Convertir les clients américains
Avant de pouvoir s’assurer une clientèle fidèle, les deux artisans ont fait beaucoup pour attirer et séduire les consommateurs américains -et change rleurs habitudes. Pour Richard Candillier, il a notamment fallu faire passer l’addition. “Les clients locaux ont d’abord été surpris par les prix, mais après avoir goûté nos produits, ils ont vite été convaincus de la différence”, assure-t-il. La difficulté était aussi de les faire venir tous les jours, mais il affirme que l’argument de fournée quotidienne a fait mouche. “Acheter sa baguette fraîche chaque matin n’est pas dans la philosophie des Américains, mais les mentalités évoluent”, confirme Joël Garcia.
Toutefois, la vente de pain ne suffit pas pour pérenniser l’activité. Que ce soit Richard Candillier ou Joël Garcia, les deux entrepreneurs ont dû élargir leur palette. “Nous réalisons des spécialités comme les cannelés, les tuiles aux amandes et aussi des gâteaux français, mais également américains, comme le cheesecake”, explique Richard Candillier. Ils ont même développé encore leurs cartes en proposant des sandwichs, comme le traditionnel jambon-beurre pour Joël Garcia, des omelettes, des soupes, des breakfasts et des lunchs.
La croissance passe aussi par une présence sur les marchés locaux. “Nous participons aux farmers markets quatre jours par semaine. Là, nous touchons des clients américains qui cherchent des produits traditionnels, comme des pains spéciaux aux olives ou aux céréales”, assure Joël Garcia. Également présent sur des marchés locaux, Richard Candillier souligne l’importance des réseaux sociaux comme Facebook pour augmenter la notoriété et attirer plus de clients.
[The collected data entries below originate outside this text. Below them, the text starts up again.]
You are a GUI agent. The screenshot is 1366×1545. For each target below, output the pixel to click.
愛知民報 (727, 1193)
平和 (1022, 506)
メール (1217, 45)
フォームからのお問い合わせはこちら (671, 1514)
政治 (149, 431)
Les ingrédients comme arguments
Les artisans français mettent surtout en avant la qualité des ingrédients pour se faire une place comme l’explique Mathieu Choux, le propriétaire de Gaston’s Bakery à Boise, dans l’Idaho. Si cette ville est plus importante que Pahrump ou Sarasota avec ses 220 000 habitants, elle n’en demeure pas moins une ville moyenne à l’échelle des États-Unis. Ancien restaurateur installé là-bas depuis 2001, Mathieu Choux s’est lancé dans la boulangerie-pâtisserie faute de trouver de bons produits dans la région. Afin d’attirer les Américains, il collabore avec des agriculteurs locaux. “On leur achète du blé, bio ou non, et nous devrions obtenir d’ici peu la certification pour nos farines biologiques”, précise-t-il. Aujourd’hui, il jouit d’un grande notoriété dans l’Idaho, puisqu’il fournit des restaurants et vend ses viennoiseries à travers tout le pays.
De son côté, Joël Garcia a voulu proposer des produits aux saveurs typiques, proches de ce qu’il faisait en France. Cela n’a pas été facile, mais il se félicite d’avoir réussi ce challenge. “Nos farines viennent des États-Unis, mais l’important pour le goût, c’est le beurre. Nous avons réussi à trouver un ancien pâtissier qui nous fournit du beurre français. Et pour nos sandwichs, nous travaillons par exemple avec Madrange”, raconte Joël Garcia. Selon lui, il est évident que c’est une valeur ajoutée, face à une concurrence qui privilégie les produits industriels.